The last treatment up to bat if we still aren’t winning the
game is methadone. You know, the stuff they give hopeless heroin addicts. I’d
be on a daily dose for the long term, not just for flare-ups. This one seems
nuts because then I would be a physically dependent opiate user. Methadone is
hard on the bones, and I might get used to one dose and have to get
ever-increasing doses.
But I respond well to opiates. I don’t get loopy from them
at all—they act like a cup of strong coffee. I’m never tempted to abuse them
because a) I have an awesome life that I want to preserve and b) they make me
sick as a dog beyond minimum doses—dizzy, heart pounded, nauseous and
crazy-anxious. My doctor isn’t a fan of regular use of short-acting narcotics
like Vicodin, which I’ve used when I have extreme flare-ups. For chronic pain
patients who have failed all other treatments, this is the final stop.
It’s very hard to wrap my head around it. I’ve had addict
friends on methadone maintenance, where they go to the clinic every day and
drink the Tang-like dose. I taught GED classes in a methadone clinic. My
students could barely function after their dose.

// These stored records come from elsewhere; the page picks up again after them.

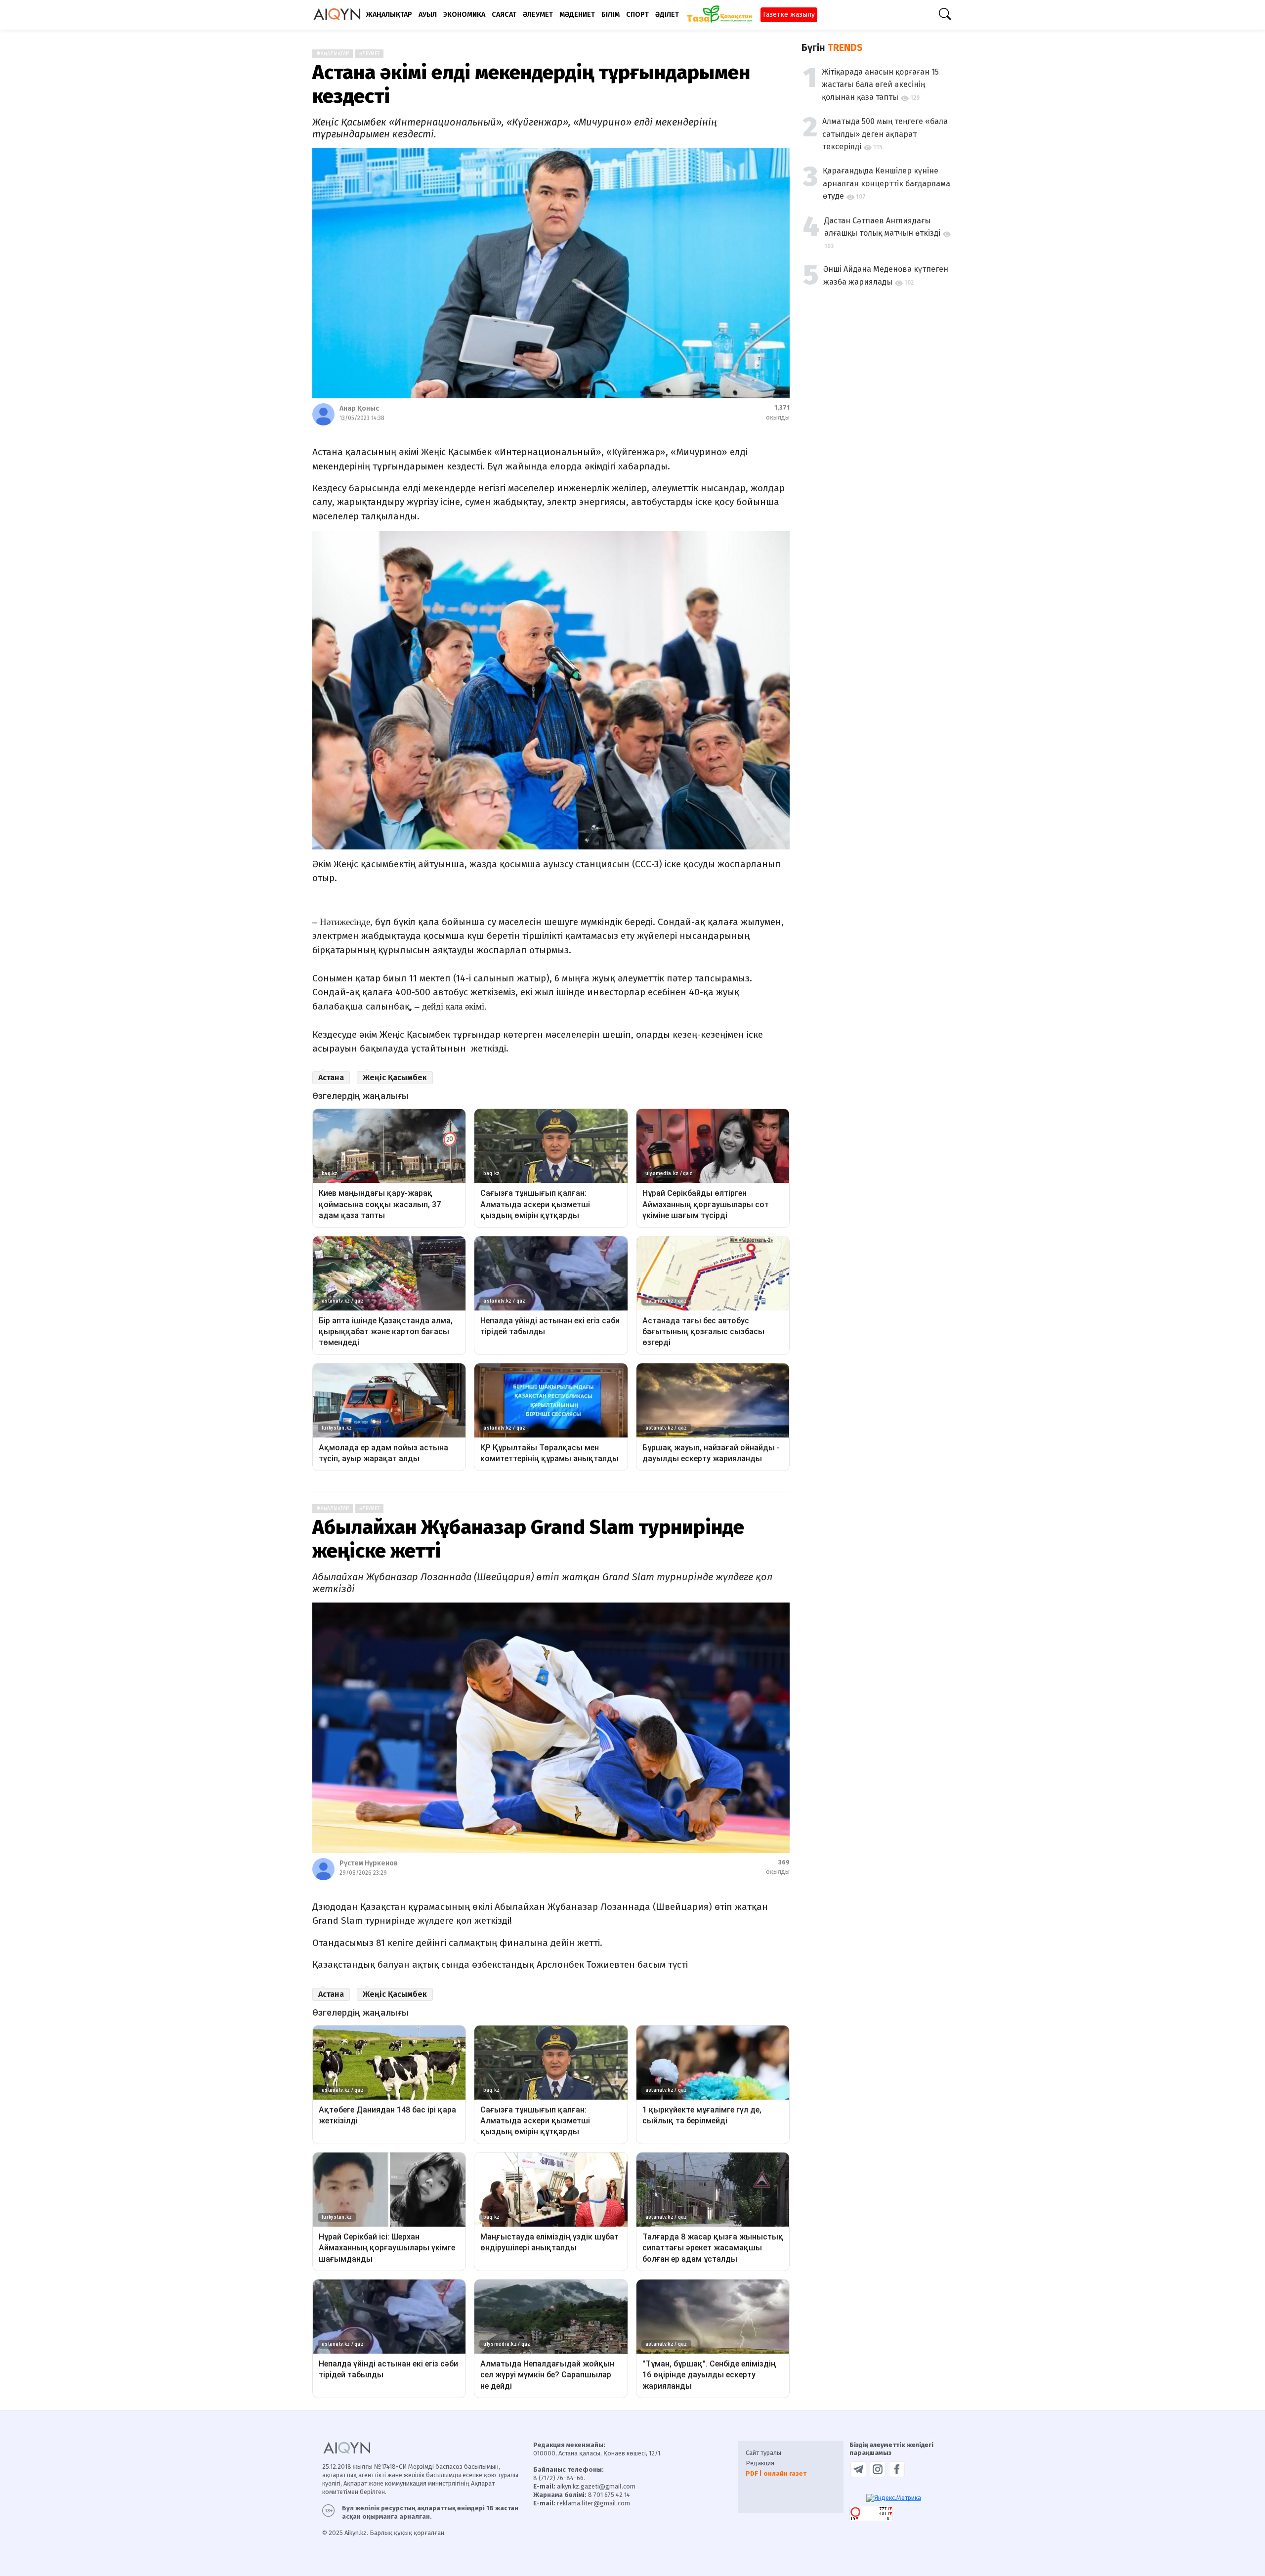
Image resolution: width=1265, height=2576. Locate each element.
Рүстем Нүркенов (368, 1863)
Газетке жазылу (789, 14)
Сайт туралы (763, 2452)
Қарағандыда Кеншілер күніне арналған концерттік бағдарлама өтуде (886, 183)
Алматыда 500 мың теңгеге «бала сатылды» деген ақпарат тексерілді (885, 134)
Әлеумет (369, 54)
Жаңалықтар (332, 54)
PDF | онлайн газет (776, 2473)
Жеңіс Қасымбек (395, 1077)
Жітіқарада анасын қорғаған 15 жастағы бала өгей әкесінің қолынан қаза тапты (880, 84)
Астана (331, 1077)
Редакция (760, 2463)
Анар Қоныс (359, 408)
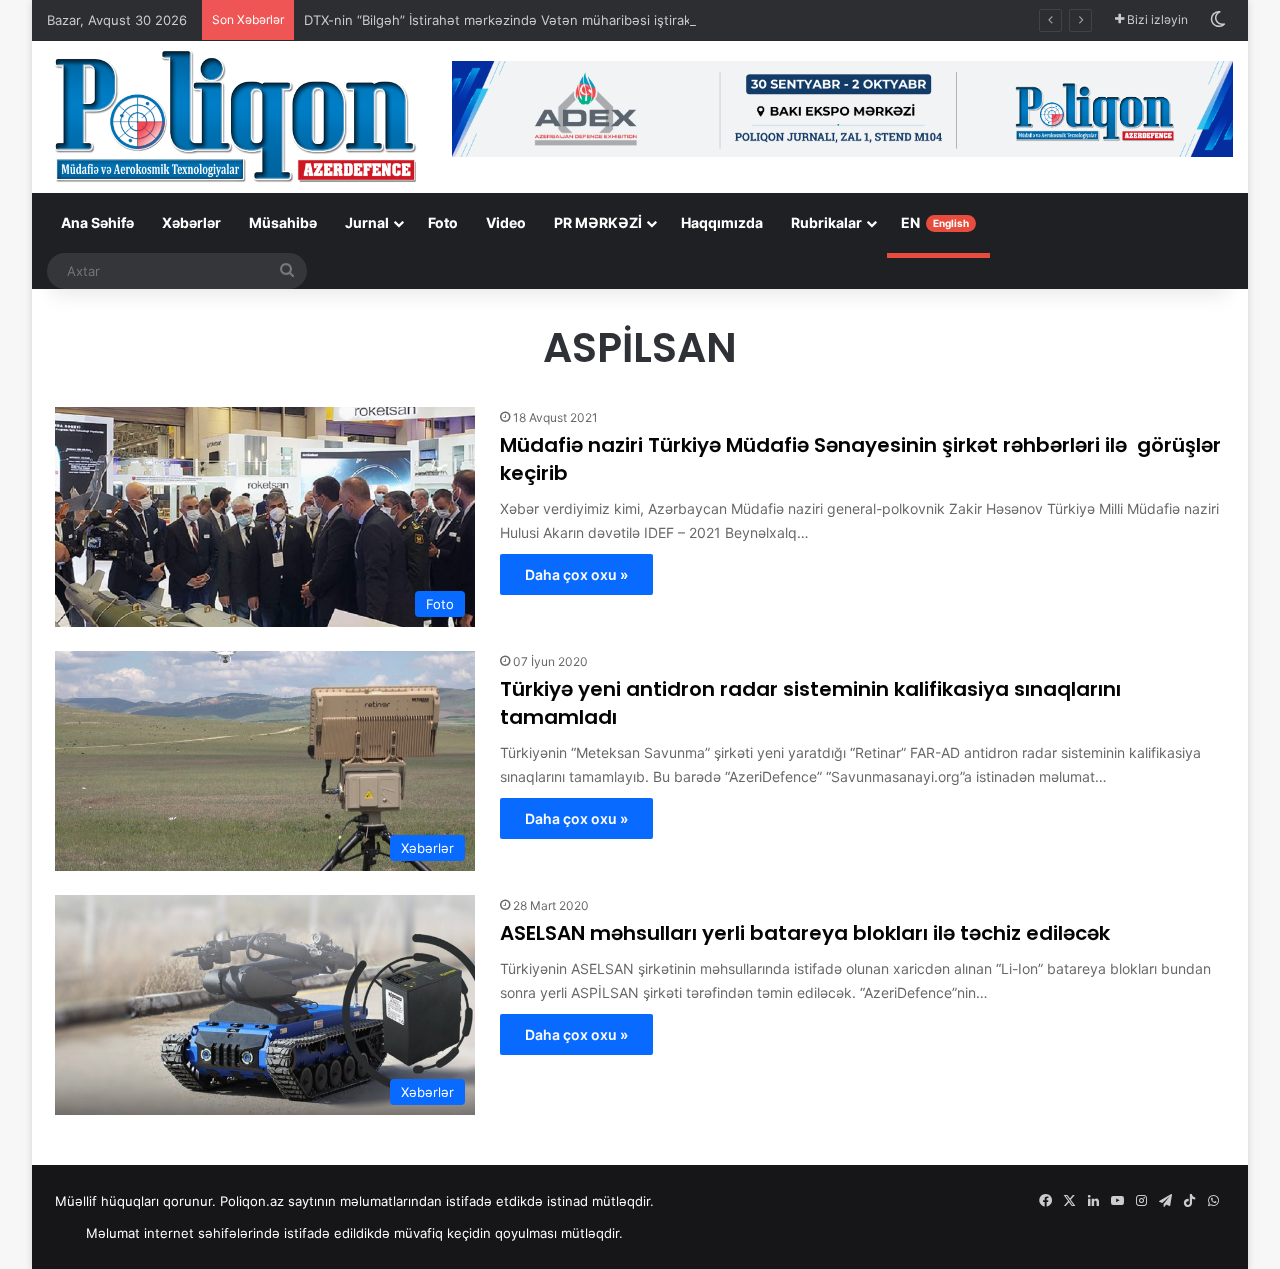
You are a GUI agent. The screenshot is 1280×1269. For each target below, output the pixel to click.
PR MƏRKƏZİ (598, 222)
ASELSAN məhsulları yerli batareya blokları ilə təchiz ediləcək (805, 933)
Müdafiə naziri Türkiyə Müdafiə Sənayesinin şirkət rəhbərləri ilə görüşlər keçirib (860, 459)
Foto (443, 222)
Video (506, 222)
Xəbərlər (191, 222)
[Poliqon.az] (234, 115)
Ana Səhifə (97, 222)
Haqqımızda (722, 222)
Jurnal (367, 222)
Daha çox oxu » (576, 574)
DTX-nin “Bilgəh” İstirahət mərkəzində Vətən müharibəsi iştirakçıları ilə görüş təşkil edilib (577, 20)
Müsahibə (283, 222)
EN (935, 222)
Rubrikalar (826, 222)
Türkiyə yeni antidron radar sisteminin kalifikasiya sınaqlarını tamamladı (810, 703)
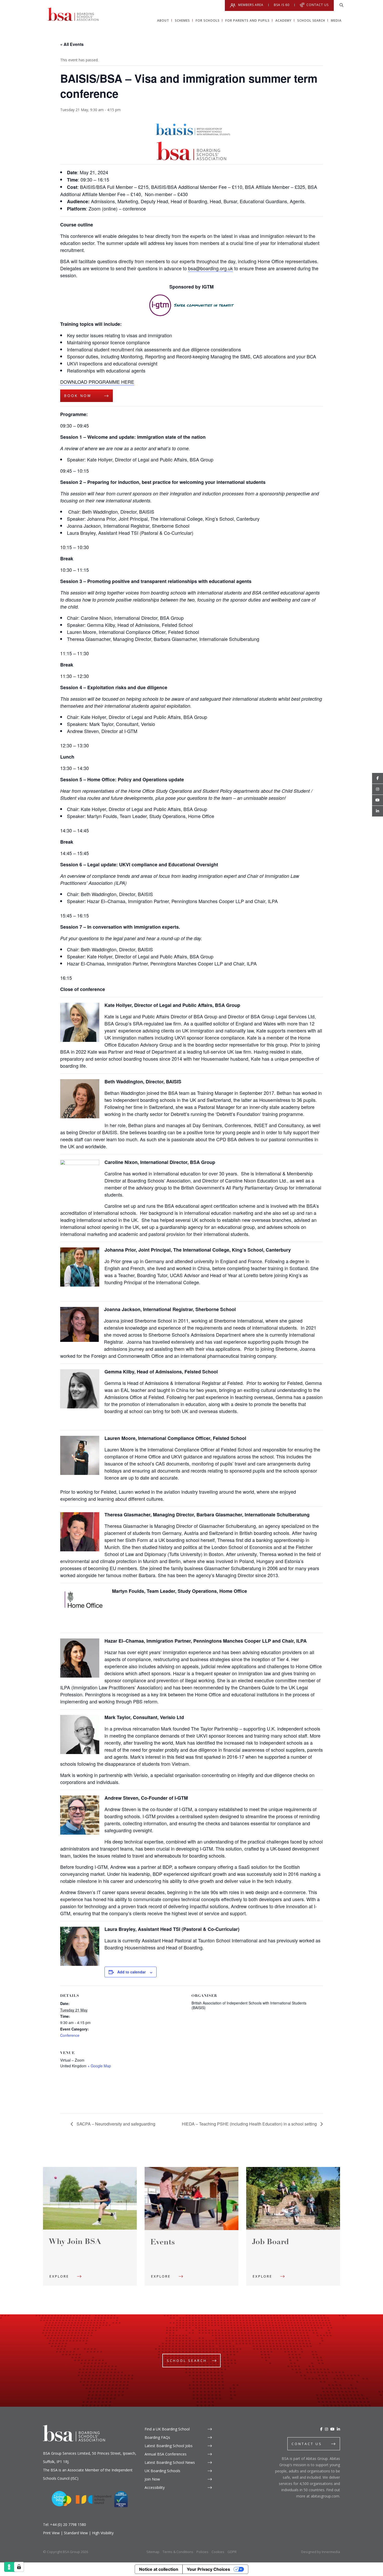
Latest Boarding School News (170, 2462)
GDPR (232, 2551)
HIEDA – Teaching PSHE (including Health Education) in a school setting (250, 2124)
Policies (202, 2551)
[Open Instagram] (377, 789)
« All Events (72, 44)
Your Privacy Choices (208, 2569)
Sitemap (152, 2551)
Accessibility (155, 2487)
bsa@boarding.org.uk (210, 268)
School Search (187, 2360)
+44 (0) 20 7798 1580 (68, 2524)
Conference (69, 2035)
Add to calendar (131, 1971)
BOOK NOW (77, 395)
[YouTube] (332, 2429)
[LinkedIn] (338, 2429)
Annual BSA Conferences (166, 2454)
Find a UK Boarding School (167, 2429)
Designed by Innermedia (320, 2551)
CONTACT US (307, 2443)
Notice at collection (158, 2569)
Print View (51, 2532)
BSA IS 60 (281, 5)
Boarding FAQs (157, 2437)
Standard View (76, 2532)
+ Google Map (99, 2065)
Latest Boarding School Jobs (169, 2445)
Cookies (218, 2551)
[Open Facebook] (377, 778)
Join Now (152, 2479)
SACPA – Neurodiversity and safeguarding (115, 2124)
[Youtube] (377, 800)
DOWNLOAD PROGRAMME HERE (97, 381)
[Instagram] (326, 2429)
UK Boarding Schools (162, 2470)
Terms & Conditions (178, 2551)
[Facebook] (321, 2429)
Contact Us (317, 5)
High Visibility (103, 2532)
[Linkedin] (377, 811)
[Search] (341, 5)
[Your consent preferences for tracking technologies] (19, 2567)
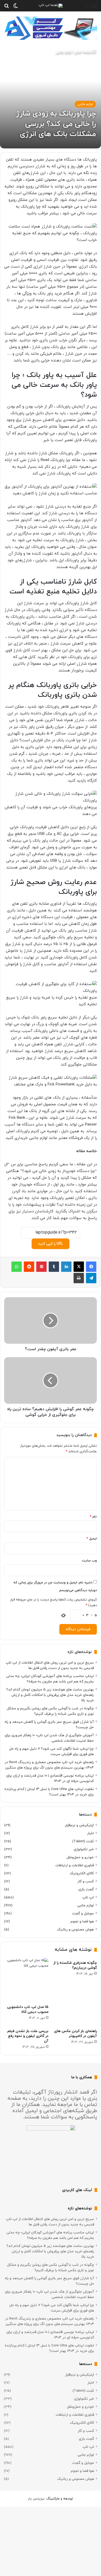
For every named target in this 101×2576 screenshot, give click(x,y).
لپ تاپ (88, 1897)
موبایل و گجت (83, 1913)
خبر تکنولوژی (84, 1849)
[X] (79, 1266)
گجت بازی (86, 1889)
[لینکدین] (66, 1266)
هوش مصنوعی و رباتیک (75, 1929)
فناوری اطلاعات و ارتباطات (74, 1865)
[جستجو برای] (6, 7)
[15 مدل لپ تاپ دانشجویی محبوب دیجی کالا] (26, 1980)
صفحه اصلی (83, 52)
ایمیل (91, 1538)
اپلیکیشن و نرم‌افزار (79, 1825)
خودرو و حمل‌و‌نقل (80, 1857)
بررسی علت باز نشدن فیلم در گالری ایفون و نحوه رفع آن (27, 2036)
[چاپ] (79, 1278)
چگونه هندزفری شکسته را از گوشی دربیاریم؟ (75, 1965)
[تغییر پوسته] (15, 7)
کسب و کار (85, 1881)
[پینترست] (41, 1266)
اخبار (90, 1833)
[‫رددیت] (29, 1266)
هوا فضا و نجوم (82, 1921)
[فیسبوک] (91, 1266)
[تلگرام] (91, 1278)
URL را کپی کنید (50, 1243)
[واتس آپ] (16, 1266)
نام (93, 1516)
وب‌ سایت (89, 1560)
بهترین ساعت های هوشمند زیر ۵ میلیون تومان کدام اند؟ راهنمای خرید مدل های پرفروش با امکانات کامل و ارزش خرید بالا (50, 1695)
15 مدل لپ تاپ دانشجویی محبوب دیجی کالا (27, 2009)
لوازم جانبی (63, 52)
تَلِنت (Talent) (83, 1841)
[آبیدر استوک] (50, 28)
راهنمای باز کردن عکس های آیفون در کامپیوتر (75, 2033)
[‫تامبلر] (54, 1266)
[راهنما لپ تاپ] (51, 6)
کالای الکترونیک (82, 1873)
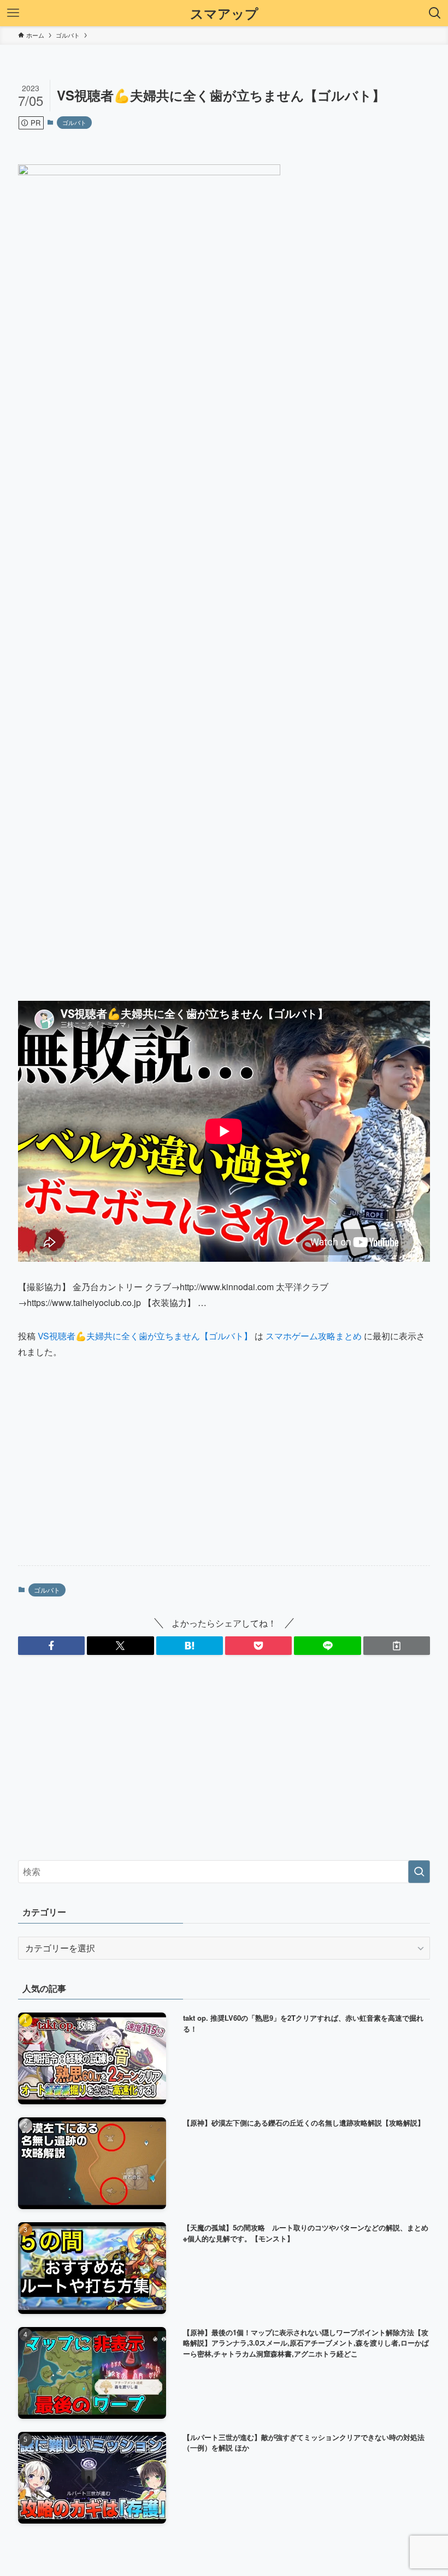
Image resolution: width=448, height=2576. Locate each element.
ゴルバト (74, 122)
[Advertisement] (224, 1471)
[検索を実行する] (419, 1871)
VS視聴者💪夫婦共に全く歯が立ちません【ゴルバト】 (145, 1335)
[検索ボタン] (435, 13)
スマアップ (224, 13)
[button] (51, 1645)
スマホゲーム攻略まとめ (314, 1335)
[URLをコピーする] (396, 1645)
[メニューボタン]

My doctor says at Penn they work to get the exact right
amount for a patient’s pain. It doesn’t get a person high at all, just tamps
the pain down. Once they get the dose right, they turn the prescription over
the primary care physician. New laws require monthly check-ins and monthly
prescriptions.
Oh, and he thinks the 5-day inpatient lidocaine treatment that
Jefferson wants me to do is bunk. He says to go ahead and do it if I feel like
I have to, but he thinks it won’t work. I’m not sure what I think. If I get the
Botox in the next few weeks (it takes a while for insurance to approve it) and it
doesn’t work, then I’m at a crossroads. Implanted nerve stimulator or inpatient
for five days? Tough choice.
Finally, I am done with physical treatments. It’s been five
days since that chiro adjustment, and I’m still in a ton of pain. Vicodin is only
helping a little. I’m pissed. No physical therapist or chiropractor has ever
not made the pain worse. I have dreamt of a physical fix since this whole thing
began, but I have to give up on that dream. My nerves are too reactive. It
sucks.
I just really really really wanted to be in a solution
before school starts. That’s not going to happen for summer session, but I need
relief for the fall. I’m teaching a heavy load and one really intense fiction
writing class. The thought of headache teaching makes me want to cry. It’s
awful. It’s a perversion of the career I love.
Thanks for reading. I don’t know who you are since no one
ever leaves comments, but your invisible support means a lot to me.
Hey, could you try to leave a comment? I'm not sure the comment feature is working. I've tried to adjust stuff, but it's hard for me to tell.
Hey, could you try to leave a comment? I'm not sure the comment feature is working. I've tried to adjust stuff, but it's hard for me to tell.
BTW, If you are new to this blog, I've tried:
Accupuncture
Yoga
Herbs
Creams
Myofascial release
Biofeedback
5 chiros
7 physical therapists
Nerve blocks
Nerve burns
Trigger point injections
Many, many meds
Basically anything anyone has suggested to me. I am not joking around here.